UK & World News
Britain Braced For Flash Floods From Bertha
Heavy rain has caused flash flooding in parts of the UK - and forecasters are warning of further storms on Sunday as the remnants of Hurricane Bertha hit.
The Met Office says Bertha's transition from a tropical to an extra-tropical storm is a "particularly hard one to forecast" but it is expected to affect the UK tomorrow.
The British Red Cross said it was on standby and has enlisted hundreds of volunteers to help people in affected areas.
Residents had to be evacuated after heavy rain flooded several streets in the Lincolnshire town of Louth on Friday.
Downpours also led to waterlogged roads in and around York and in Maidstone, Kent.
There were reports of power outages in Cambridgeshire, where the A14 was flooded.
Environment Agency flood warnings and alerts remain in place in numerous parts of the country.
Friday's rainy weather - which saw more than a month's rainfall overnight - was unconnected to Hurricane Bertha, which has been travelling across the Atlantic.
Bertha wreaked havoc in the Caribbean islands with gusts of more than 90mph, leaving thousands of homes without power.
Sky News weather presenter Isobel Lang said: "Ex-hurricane Bertha has become more of a typical depression now, albeit with very warm, moist air wrapped up within it.

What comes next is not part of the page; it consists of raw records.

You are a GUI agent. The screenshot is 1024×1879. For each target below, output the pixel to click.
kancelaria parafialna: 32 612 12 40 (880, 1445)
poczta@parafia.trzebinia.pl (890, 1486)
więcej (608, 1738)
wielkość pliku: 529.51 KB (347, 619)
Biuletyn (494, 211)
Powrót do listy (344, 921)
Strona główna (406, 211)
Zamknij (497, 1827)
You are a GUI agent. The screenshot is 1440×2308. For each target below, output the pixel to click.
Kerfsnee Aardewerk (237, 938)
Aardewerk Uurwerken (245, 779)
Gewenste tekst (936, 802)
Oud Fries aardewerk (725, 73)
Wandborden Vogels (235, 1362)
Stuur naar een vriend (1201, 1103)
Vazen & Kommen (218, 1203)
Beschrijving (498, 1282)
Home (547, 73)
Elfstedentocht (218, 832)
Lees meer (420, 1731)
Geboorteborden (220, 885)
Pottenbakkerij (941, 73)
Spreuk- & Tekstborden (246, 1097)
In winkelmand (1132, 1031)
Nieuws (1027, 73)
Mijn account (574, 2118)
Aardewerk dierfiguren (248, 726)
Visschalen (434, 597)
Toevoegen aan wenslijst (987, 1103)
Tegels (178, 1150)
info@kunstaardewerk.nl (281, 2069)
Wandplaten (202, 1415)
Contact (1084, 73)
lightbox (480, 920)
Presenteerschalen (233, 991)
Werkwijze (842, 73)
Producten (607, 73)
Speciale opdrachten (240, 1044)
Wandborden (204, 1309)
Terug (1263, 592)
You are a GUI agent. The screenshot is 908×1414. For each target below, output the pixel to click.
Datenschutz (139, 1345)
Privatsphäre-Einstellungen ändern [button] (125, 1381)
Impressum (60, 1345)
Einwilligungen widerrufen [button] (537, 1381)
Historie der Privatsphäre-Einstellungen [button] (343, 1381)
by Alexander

"It is looking likely that the storm will reach southwest England and Wales by around 6am on Sunday and then track northeast across northern England during the afternoon, to eventually lie off the east coast of Scotland on Sunday night.
"Gusts of 50mph to 60mph are expected, especially along the south coast with large waves, spray and the chance of some coastal flooding.
Met Office chief meteorologist Paul Gundersen said there was still a chance that the storm may pass to the south of the country, giving the UK a brighter day.
But Environment Agency flood risk manager, Craig Woolhouse, said: "Heavy rain on Sunday may lead to localised surface water flooding in some parts of England and Wales.
"On Sunday and Monday a combination of high spring tides and strong westerly winds brings a risk of large waves and spray and possible flooding to the South West coast of England and along the Severn Estuary."